Airplane plane landing
Airplane plane landingiStock

A French pilot hailed for bravery during the hijacking drama targeting Jews on an Air France flight in 1976 has died aged 95, his son told AFP on Wednesday.

Michel Bacos was flying from Tel Aviv to Paris when Palestinian Arab and German terrorists hijacked the aircraft which was eventually flown to Entebbe in Uganda.

The former French Resistance fighter earned France's highest award, the Legion d'Honneur, for refusing to leave the plane and ordering his crew to remain with Jewish passengers who were separated from non-Jews.

He died in the south of France where he had been living with his wife for the last 30 years, their son Eric Bacos told AFP.

The hostages were eventually freed after six days by Israeli commandos, who launched a raid that has since been re-told in multiple documentaries and films as one of the most famous special-forces operations in history.

The commandos freed all but four of 105 hostages, with the loss of one Israeli soldier, Yonatan Netanyahu, the brother of Israeli Prime Minister Benjamin Netanyahu.
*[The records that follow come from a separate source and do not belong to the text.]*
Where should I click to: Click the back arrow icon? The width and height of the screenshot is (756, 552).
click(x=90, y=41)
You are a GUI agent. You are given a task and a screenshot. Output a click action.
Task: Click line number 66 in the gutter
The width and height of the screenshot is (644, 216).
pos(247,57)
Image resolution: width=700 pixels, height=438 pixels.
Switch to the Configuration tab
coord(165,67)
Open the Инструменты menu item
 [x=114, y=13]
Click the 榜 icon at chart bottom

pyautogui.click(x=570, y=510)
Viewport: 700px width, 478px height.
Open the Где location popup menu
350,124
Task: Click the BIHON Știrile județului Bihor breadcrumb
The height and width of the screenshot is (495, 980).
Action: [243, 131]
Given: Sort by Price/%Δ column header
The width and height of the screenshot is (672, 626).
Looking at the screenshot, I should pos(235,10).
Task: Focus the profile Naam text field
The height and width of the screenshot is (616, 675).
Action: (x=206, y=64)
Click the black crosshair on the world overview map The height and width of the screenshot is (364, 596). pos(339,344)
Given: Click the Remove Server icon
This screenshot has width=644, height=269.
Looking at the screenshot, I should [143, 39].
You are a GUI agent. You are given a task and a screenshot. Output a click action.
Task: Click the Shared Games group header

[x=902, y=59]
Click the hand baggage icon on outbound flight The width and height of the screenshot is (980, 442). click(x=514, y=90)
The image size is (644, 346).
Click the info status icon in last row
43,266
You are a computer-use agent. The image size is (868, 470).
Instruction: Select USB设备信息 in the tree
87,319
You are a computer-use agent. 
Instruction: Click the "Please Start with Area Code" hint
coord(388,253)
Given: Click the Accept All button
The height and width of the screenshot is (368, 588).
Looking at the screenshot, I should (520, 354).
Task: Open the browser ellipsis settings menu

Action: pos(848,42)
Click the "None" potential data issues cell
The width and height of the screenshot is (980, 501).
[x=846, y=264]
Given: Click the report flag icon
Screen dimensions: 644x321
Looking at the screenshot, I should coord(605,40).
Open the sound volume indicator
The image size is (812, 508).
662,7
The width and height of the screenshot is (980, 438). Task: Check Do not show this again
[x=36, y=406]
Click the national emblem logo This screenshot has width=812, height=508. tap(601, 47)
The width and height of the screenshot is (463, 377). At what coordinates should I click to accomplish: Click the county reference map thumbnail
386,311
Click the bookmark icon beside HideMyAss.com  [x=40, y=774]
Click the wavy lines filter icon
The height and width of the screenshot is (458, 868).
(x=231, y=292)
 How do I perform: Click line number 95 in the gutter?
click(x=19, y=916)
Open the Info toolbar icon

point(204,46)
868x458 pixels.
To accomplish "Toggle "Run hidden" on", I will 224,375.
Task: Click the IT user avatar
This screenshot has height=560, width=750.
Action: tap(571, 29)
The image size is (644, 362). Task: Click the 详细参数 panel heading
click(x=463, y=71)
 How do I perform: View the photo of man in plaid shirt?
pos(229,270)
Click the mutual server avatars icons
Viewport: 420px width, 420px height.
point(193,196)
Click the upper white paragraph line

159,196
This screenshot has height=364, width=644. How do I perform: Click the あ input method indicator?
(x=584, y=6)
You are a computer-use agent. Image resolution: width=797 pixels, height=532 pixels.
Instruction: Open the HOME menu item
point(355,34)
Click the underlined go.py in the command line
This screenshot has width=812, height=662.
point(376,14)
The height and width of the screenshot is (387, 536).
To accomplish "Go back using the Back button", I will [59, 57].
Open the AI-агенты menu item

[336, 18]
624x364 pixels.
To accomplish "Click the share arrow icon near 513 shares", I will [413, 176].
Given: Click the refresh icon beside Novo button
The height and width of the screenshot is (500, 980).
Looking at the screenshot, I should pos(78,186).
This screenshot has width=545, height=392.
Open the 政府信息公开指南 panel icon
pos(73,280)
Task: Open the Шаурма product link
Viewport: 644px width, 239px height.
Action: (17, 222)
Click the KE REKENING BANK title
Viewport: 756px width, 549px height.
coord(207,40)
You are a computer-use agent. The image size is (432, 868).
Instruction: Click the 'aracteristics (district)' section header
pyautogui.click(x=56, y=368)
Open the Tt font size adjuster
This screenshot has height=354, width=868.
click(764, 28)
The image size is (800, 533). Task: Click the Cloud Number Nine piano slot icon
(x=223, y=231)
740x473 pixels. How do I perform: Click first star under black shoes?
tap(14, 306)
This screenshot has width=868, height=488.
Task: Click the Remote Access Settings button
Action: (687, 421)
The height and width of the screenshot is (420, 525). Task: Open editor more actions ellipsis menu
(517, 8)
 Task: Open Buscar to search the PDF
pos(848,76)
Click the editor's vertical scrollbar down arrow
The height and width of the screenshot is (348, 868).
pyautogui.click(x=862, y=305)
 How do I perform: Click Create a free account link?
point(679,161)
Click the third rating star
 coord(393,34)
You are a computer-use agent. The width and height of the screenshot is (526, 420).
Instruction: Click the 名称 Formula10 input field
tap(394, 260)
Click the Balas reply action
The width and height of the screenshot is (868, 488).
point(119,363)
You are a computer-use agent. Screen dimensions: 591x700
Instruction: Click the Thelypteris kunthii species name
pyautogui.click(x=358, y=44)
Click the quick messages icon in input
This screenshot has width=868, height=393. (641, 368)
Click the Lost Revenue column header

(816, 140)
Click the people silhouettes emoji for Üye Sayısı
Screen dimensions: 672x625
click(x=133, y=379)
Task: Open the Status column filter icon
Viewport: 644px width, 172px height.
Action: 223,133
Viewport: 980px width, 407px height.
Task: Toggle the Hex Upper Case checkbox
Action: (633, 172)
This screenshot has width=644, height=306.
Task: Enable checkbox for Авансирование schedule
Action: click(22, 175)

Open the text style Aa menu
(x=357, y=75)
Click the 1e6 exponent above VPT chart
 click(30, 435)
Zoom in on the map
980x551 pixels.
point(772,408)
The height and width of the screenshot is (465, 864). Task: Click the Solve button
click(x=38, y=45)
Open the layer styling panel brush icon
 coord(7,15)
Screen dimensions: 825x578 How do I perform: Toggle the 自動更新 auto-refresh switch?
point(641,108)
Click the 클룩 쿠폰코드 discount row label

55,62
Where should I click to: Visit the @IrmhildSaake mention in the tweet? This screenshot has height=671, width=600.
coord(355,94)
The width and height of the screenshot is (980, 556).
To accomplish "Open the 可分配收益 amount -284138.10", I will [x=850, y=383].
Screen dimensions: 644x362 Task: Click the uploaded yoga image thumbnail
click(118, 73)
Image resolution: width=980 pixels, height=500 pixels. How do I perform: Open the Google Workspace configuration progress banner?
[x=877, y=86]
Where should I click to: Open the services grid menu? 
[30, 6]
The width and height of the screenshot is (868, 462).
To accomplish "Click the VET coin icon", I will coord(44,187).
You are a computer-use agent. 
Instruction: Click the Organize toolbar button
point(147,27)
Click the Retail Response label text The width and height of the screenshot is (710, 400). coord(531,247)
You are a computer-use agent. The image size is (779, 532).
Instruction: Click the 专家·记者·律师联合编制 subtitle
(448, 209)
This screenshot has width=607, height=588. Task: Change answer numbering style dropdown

In an interview with Israel's Yediot Ahronot newspaper in 2016, Bacos said that as he flew the plane a German hijacker "sat behind me with his gun pointed at my head."

"Every time I tried to look in a different direction, he pressed the barrel of his gun against my neck."

On arrival in Uganda, the hijackers separated passengers with Jewish names from the rest.

"I told the Palestinians and the Germans: 'I'm responsible for all of the passengers and demand to be able to see all of them -- be they Israeli or not -- at any given moment.' I insisted, and the Germans agreed."

"As a former officer in the Free French Forces, I couldn't imagine leaving behind not even a single passenger."

Two weeks after the hijacking, Bacos was back at work and asked to fly to Israel "to see if I were still afraid."

That flight, he said, "went without a hitch."